Scientists have studied the immune system to find out why flu is easier to fight off than cancer – and hope it could help develop new early-stage treatments.
Studies of mice showed the immune system reacts less vigorously to cancer than to the flu virus, and can react to the same “low level” danger as a small cut.
Scientists at the Cancer Research UK Scotland Institute in Glasgow hope the research could lead to new treatments which boost the immune response so it fully activates and tackles cancer when it starts.
Each year, 16,300 people die from cancer in Scotland, with around 34,100 people newly diagnosed per year.
It was already understood that the body does not always recognise the major threat cancer presents, but perceives the danger posed by flu.
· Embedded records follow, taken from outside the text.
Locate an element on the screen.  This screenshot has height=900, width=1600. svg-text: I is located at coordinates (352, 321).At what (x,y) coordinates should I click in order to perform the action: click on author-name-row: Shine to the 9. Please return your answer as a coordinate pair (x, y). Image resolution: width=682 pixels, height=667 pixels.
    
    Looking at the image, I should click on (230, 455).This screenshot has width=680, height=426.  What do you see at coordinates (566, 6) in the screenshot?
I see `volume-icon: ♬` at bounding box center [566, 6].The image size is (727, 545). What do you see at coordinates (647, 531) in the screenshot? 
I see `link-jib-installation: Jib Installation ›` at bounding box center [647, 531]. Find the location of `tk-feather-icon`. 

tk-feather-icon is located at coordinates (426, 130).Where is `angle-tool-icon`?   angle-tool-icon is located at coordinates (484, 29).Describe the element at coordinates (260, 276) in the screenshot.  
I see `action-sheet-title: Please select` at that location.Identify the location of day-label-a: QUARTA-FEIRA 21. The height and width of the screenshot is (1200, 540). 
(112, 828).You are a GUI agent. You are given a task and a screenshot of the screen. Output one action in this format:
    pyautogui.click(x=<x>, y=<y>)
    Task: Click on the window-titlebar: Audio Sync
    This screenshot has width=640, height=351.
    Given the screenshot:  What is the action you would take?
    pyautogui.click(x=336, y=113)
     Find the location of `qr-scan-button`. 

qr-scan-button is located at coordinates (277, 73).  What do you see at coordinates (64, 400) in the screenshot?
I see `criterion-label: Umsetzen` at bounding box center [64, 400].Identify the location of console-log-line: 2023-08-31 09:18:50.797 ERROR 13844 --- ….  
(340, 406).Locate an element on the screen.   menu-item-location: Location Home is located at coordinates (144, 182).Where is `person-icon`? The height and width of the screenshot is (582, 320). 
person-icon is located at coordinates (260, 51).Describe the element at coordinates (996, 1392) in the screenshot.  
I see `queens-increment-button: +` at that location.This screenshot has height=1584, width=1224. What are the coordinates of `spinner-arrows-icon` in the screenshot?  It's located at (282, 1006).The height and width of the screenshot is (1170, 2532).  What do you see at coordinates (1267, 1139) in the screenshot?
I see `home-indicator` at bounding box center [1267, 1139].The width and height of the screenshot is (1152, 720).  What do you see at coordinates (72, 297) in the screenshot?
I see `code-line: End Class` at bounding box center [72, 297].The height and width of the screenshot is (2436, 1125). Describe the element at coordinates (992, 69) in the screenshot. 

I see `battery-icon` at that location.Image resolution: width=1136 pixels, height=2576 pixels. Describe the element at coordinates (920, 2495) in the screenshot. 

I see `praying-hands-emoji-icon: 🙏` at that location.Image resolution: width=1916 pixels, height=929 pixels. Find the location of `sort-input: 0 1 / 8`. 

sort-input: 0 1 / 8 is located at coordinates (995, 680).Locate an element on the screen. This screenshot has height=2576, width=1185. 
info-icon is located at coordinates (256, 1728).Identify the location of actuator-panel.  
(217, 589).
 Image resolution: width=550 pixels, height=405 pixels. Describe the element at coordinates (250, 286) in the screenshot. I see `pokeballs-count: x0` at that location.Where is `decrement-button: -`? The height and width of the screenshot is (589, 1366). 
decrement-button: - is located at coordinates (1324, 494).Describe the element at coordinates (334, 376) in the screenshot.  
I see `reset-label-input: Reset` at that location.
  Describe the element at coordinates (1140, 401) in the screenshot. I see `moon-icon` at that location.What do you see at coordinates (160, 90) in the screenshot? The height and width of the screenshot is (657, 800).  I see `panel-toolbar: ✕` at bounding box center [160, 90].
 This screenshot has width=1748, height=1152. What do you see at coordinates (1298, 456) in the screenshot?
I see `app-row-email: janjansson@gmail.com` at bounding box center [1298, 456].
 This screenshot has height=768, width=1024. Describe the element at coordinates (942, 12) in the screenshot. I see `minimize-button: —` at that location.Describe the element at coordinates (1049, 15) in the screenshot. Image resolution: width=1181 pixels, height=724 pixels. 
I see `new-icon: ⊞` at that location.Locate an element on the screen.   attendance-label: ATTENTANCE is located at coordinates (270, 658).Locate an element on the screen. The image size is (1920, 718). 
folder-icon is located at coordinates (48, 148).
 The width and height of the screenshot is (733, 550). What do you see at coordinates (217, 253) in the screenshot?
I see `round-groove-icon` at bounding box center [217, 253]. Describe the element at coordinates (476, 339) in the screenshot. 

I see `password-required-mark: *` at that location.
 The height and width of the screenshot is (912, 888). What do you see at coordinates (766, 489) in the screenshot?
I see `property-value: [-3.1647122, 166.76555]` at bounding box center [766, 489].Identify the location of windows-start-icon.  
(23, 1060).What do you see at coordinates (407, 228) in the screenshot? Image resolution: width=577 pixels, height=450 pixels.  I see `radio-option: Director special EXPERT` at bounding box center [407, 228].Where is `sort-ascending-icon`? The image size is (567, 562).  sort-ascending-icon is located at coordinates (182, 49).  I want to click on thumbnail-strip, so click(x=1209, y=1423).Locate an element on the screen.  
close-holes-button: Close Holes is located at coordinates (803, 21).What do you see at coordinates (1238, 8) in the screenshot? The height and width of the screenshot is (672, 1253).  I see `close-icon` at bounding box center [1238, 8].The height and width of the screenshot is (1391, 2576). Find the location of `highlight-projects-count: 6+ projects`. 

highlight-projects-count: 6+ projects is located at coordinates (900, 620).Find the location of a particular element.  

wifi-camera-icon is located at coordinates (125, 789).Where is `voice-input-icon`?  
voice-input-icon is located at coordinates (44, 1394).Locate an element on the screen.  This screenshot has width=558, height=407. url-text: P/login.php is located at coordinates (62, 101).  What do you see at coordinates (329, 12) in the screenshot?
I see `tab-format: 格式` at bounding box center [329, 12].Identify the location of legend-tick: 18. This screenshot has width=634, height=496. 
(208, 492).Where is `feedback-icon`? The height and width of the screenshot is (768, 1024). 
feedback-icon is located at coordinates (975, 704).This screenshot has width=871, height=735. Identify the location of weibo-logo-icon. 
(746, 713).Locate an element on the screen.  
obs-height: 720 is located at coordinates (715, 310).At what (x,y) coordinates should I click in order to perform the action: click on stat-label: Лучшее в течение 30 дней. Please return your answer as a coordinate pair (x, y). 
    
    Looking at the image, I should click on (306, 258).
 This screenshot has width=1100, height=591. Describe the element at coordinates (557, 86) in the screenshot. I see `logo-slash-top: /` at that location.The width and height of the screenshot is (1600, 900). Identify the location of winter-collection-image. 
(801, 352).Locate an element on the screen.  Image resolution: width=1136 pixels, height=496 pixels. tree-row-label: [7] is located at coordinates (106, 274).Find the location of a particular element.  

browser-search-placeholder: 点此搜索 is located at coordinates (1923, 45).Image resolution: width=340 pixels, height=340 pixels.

Scientists examined skin cancer that had spread to the lungs – how the immune system reacts to the cancer was the focus and therefore the results could be applicable to a variety of cancer types.
It is hoped the discovery, published in Science Immunology, will lead to new cancer treatments which are less harsh than existing ones.
Researchers experimented on mice, and found that while the immune system reacted vigorously to the flu virus, it did not fully activate against the cancer.
They specifically looked at cells in the immune system of mice – called dendritic cells – which also exist in humans.
There are two types of dendritic cells, one which exists in the cells which become tumorous and those which live in the lymph nodes, a key part of the immune system.
Once the cancer begins, the dendritic cells in the cancer move towards the lymph nodes, but once there, they do not give out the same level of danger alert to the dendritic cells in the lymph nodes as they do when the flu virus is present.
This means the immune system sees the level of threat from the cancer as the same as a minor injury, such as a small cut, and only activates in a low level way.
The next step for the research will be to further examine how the immune system communicates, how it receives signals alerting it to threats and how it understands how significant the threat is.
Further studies will also demonstrate whether the exposure of the immune system to the threat is a factor in how much, or how little, it reacts.
Lead researcher Dr Ed Roberts, of the Cancer Research UK Scotland Institute and the University of Glasgow, said: “We looked at cancer which had spread to the lungs as it affects the same organs which are affected by flu for the best comparison.
“We wanted to see how the immune system coped with the different threats and we saw that the alarm system didn’t activate as strongly as it did for the flu.
“Knowing that the emergency signals get stopped in the part of the process which the dendritic cells are responsible for, could allow new immunotherapies to be created which boost the immune system so it does attack the cancer, or activate the alert system itself.
“This could allow cancers to be caught at an early stage and tackled by a patient’s own immune system rather than harsh treatments which are necessary at a later stage when the cancer has grown and potentially spread to other parts of the body.”
Dr Catherine Elliot, director of research at Cancer Research UK, said: “The immune system is a growing focus of cancer research and this exciting research could help us find ways to help our own bodies fight cancer more vigorously.
“This discovery could help us tackle cancer in its early stages and prevent it developing, spreading and even starting in the first place.
“Further research will be needed but immunology studies such as this could be key to how we treat cancer in the future.”